There have been two documented cases that I know of during the 1970s where a team’s gameplan has been found by their opposing team on the eve of a game. In 1974, in one of the most exciting playoff games in NFL history, the Oakland Raiders came from behind to defeat the defending world champion Miami Dolphins, 28-26.
But on the day before that epic contest, the Oakland Raiders’ gameplan was discovered by someone in the Miami organization. It might have been a Dolphins player or a coach who found the group of papers somewhere at the Oakland Coliseum…I don’t really know who came up with this “gift.”
1974 Game Plan Gift A Fake?
The person who found this unexpected gift presented it to Dolphins head coach, Don Shula. In a recent interview with Miami offensive guard Larry Little, Shula did not even look at it. But he did make a statement about it.
“Someone on our team or on our staff found it,” Little said, “and they gave the game plan to Shula. And Shula said to that person, ‘No…we don’t do that. We deal with our own game plan. We don’t look at their stuff.’ And that just showed the kind of integrity that our coach had.”
The game plan in all reality was mistakenly left by an Oakland player or coach. Some speculation, however, can legitimately be offered that the Raiders’ game plan was a false game plan…a ruse to see if Miami would study it and prepare for it.
If it was a false document, the Dolphins and their head coach did not take the bait.
We all know how that game turned out, with Oakland winning and moving on to the 1974 AFC Championship Game. But one must wonder what might have happened if Miami had decided to study that game plan and prepared themselves accordingly. History and the result of that game might have been different.
Ah, the what if’s of pro football history.
There was certainly no speculation as to the results of a similar case later in a game in New England in a game on September 3, 1978, between the Redskins and the host Patriots. But this contest certainly did not favor the home team. Not just one but several copies of New England’s game plan were mysteriously left in of all places, the visiting team’s locker room at Schaeffer Stadium!
Talk about a gift! Someone really wanted the Redskins to win this game.

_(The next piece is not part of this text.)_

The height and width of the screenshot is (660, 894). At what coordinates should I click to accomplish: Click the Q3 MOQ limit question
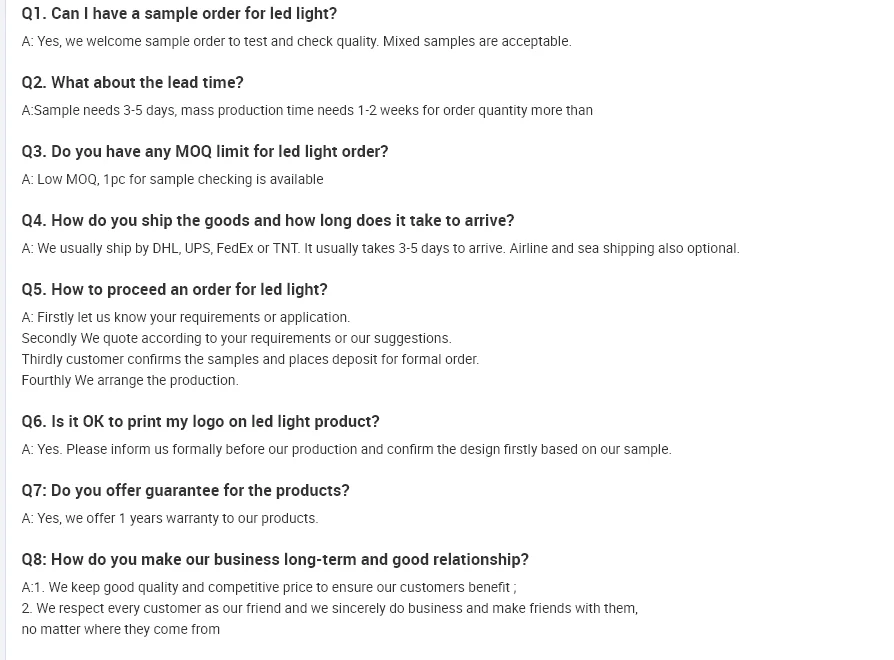(204, 151)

Washington did, in fact, come out on top by a score of 16-14. Unlike the previous example between the Dolphins and the Raiders, the Redskins team had no such scruples when it came to reading New England’s game plan. Washington head coach Jack Pardee and his coaching staff quickly helped their players to understand the clues and the plays in the discovered New England game plans.

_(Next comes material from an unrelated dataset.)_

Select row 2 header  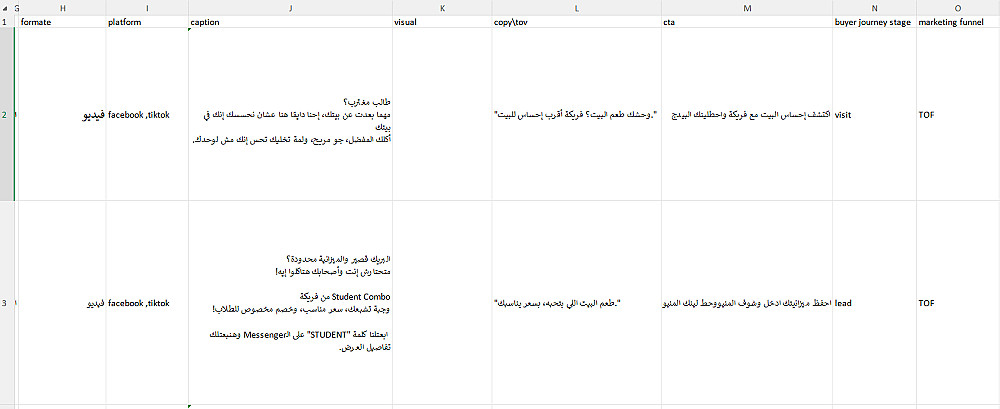click(6, 114)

Was that a dishonest action? Yeah…you could say that it was. It certainly wasn’t a moral act, to be sure. But it proved to be a successful decision, because knowing what your opponent is going to run on many given plays was very helpful to the Redskins defense.
“The Redskins seemed to know every play that we were going to run,” said New England quarterback Steve Grogan after the game. “We’d run a play and they’d be there waiting for us,” Grogan went on to say. I don’t know for sure, but I’m guessing that the Washington coaches did not even consider if the New England game plan that they discovered was a false one or not.

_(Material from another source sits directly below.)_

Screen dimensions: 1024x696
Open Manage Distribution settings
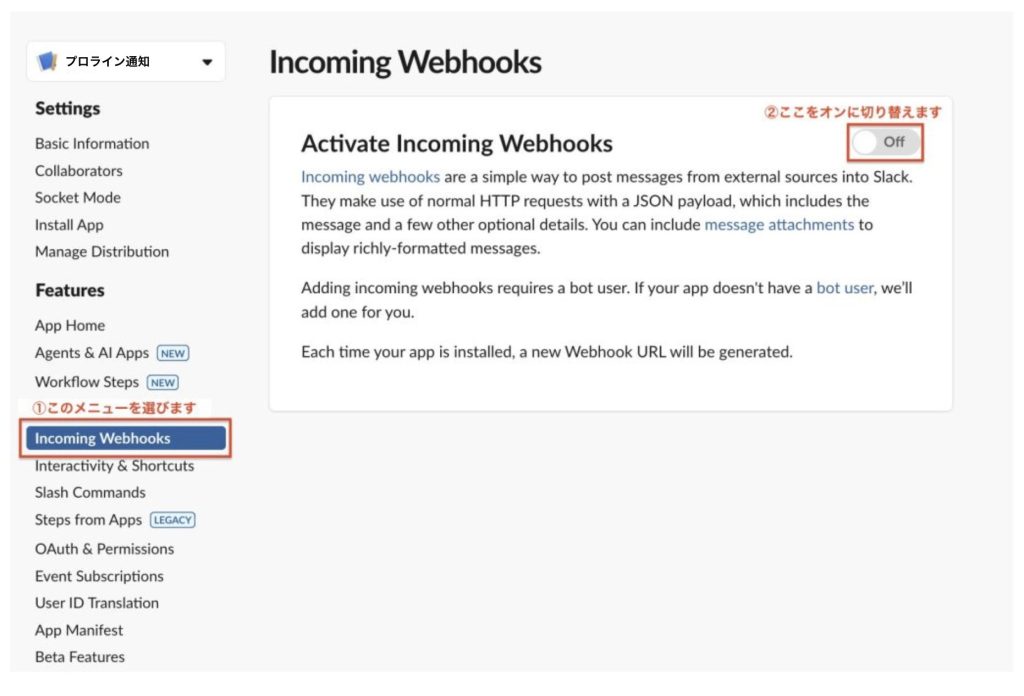(102, 252)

If they had, it might have given them some measure of hesitation on using the information. But they threw caution to the wind, and they used the information. It resulted in a victory for them against a team that would go on to win a division championship that year.
In conclusion, opportunity knocked for both the 1974 Miami Dolphins and the 1978 Washington Redskins. Both of these teams, however, did not benefit from their game plan gifts.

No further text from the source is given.